Additional Information
Australian Dictionary of Biography, Volume 12 Text from the book: 'The Presiding Officers of the Parliament of New South Wales', Sydney, 1995 Reginald Weaver was born in 1876 at Kickerbil Station on the Liverpool Plains. He married Gertrude Walker in 1899 and they had one son and three daughters. He worked with his brothers in a stock and land business in Forbes before establishing a Sydney based real estate agency in 1916. He had several years experience in local government as an alderman on the Condobolin Council between 1898 and 1900 and the Narrandera Council in 1902. A member of the United Australia Party, he was also a supporter of the New Guard.
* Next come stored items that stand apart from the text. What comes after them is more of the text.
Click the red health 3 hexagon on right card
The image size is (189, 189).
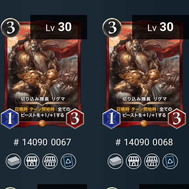[177, 118]
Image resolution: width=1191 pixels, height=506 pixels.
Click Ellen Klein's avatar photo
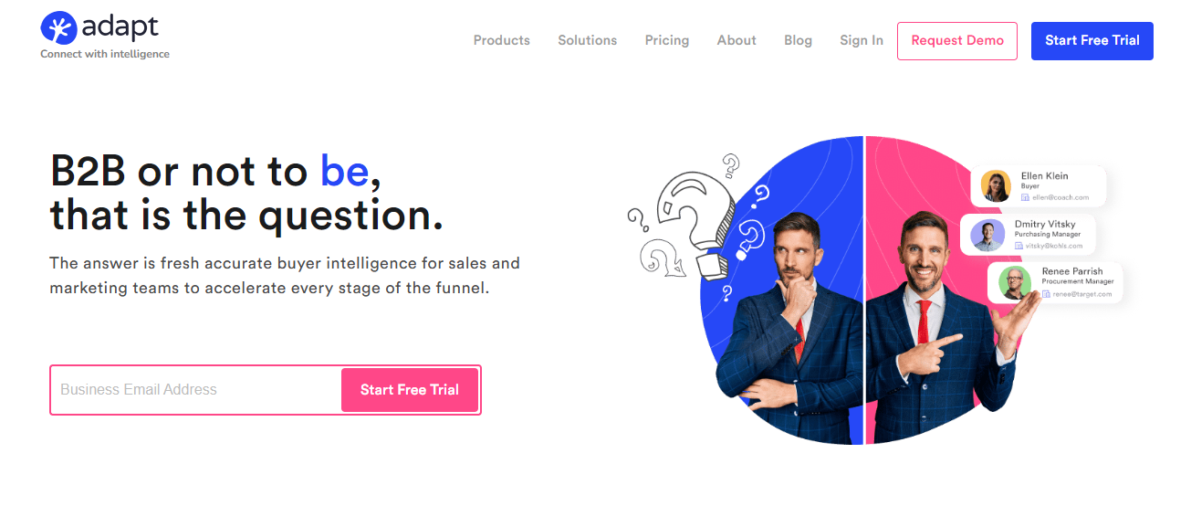point(996,186)
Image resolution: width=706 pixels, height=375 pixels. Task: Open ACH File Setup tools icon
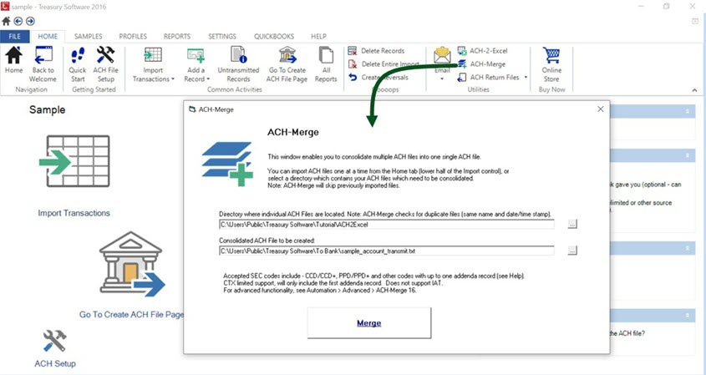[105, 57]
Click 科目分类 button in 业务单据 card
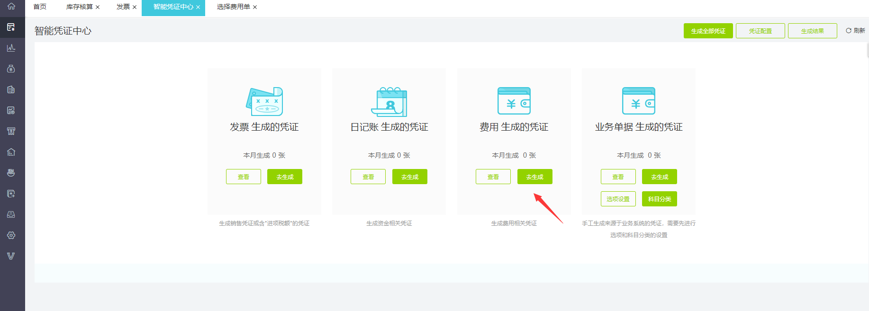This screenshot has height=311, width=869. pyautogui.click(x=659, y=199)
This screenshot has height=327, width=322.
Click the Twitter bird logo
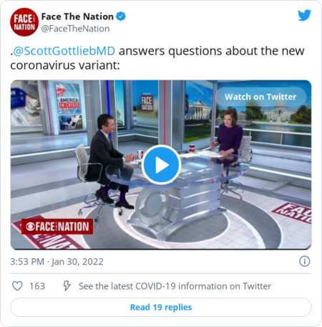(304, 15)
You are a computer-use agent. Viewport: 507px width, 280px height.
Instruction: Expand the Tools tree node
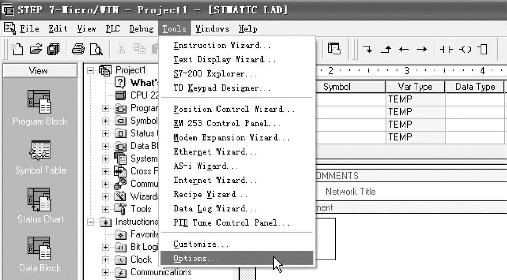click(105, 209)
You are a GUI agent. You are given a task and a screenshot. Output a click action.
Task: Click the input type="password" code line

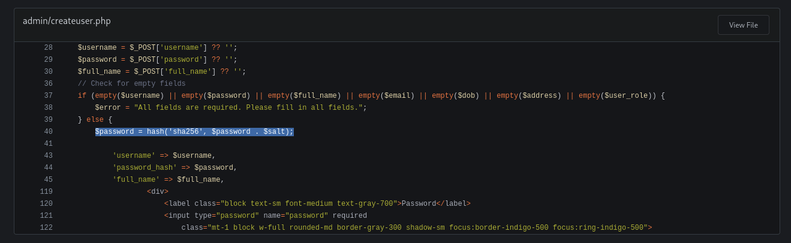coord(266,215)
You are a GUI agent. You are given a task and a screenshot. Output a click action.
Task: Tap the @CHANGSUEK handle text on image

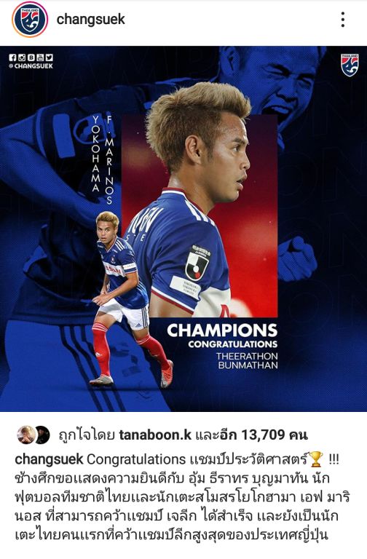pos(31,66)
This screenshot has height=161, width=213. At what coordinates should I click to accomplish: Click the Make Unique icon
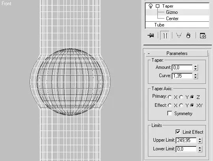179,36
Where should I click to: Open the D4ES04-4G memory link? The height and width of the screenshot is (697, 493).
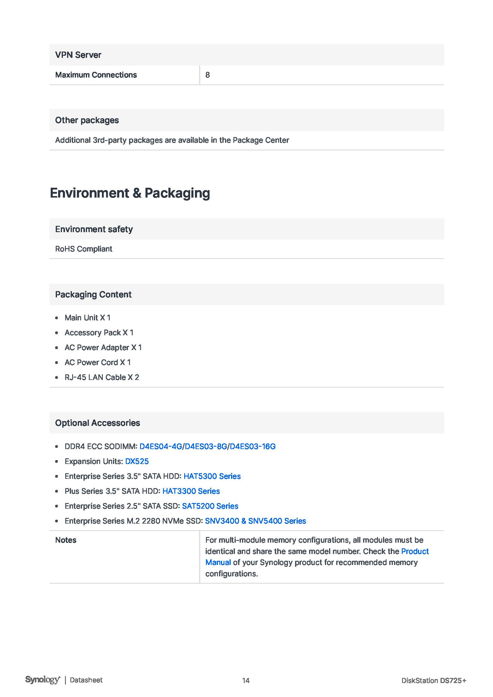point(161,446)
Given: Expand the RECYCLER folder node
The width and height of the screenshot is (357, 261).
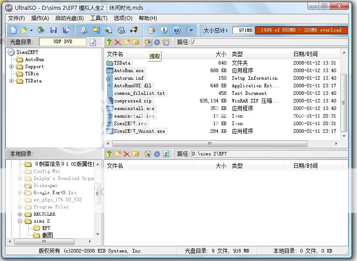Looking at the screenshot, I should [x=20, y=214].
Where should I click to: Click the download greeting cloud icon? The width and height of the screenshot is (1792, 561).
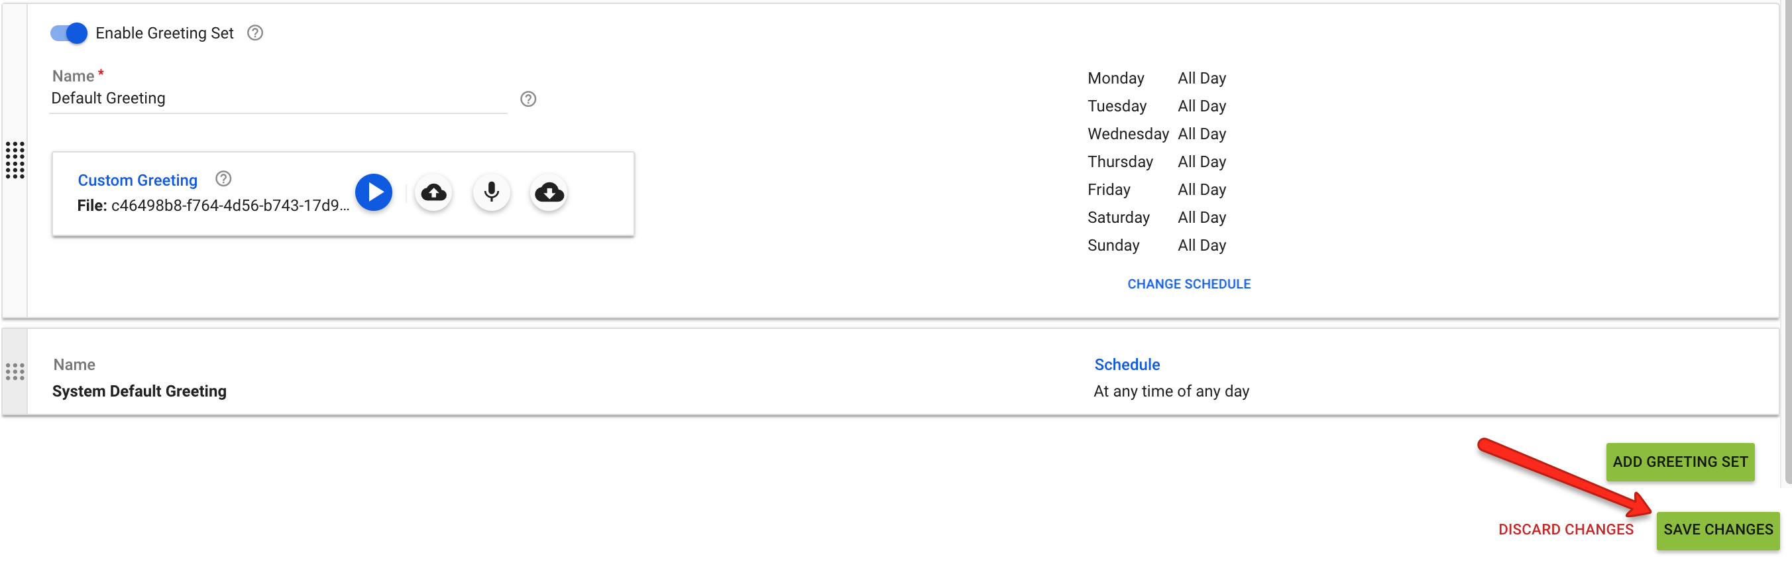549,192
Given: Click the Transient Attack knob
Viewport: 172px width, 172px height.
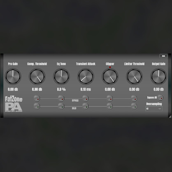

Weaver became heavily involved in negotiations involving the formation of the Liberal Party, of which he became State leader between 1944 and 1945. Unsuccessfully contesting the seats of Ashburnham in 1910 and Macquarie in 1913, he was elected to the Legislative Assembly as the Member for Willoughby between 1917 and 1920, for the North Shore from 1920 until 1925 and for Neutral Bay between 1927 until his death in 1945. Weaver had several Ministerial responsibilities including the Mines and Forests portfolio from 1929 until 1930 and the Public Works and Health portfolio from 1932 until he was dropped from the Ministry in 1935. He was elected Speaker of the Legislative Assembly between 1937 holding this office until 1941. As Speaker of the Legislative Assembly during World War II, Weaver held the view that national interest should outweigh political aspirations and allegiances. Consequently, he was able to maintain good order in the House by encouraging the House to abandon sectarianism in favour of unity in the face of national crisis. Weaver developed a reputation as an eloquent, hard hitting debater who took personal criticism well. After suffering a mild heart attack in the Legislative Assembly chamber on the evening of November 7, he drove himself home and died a week later on 12 November 1945 at Hornsby.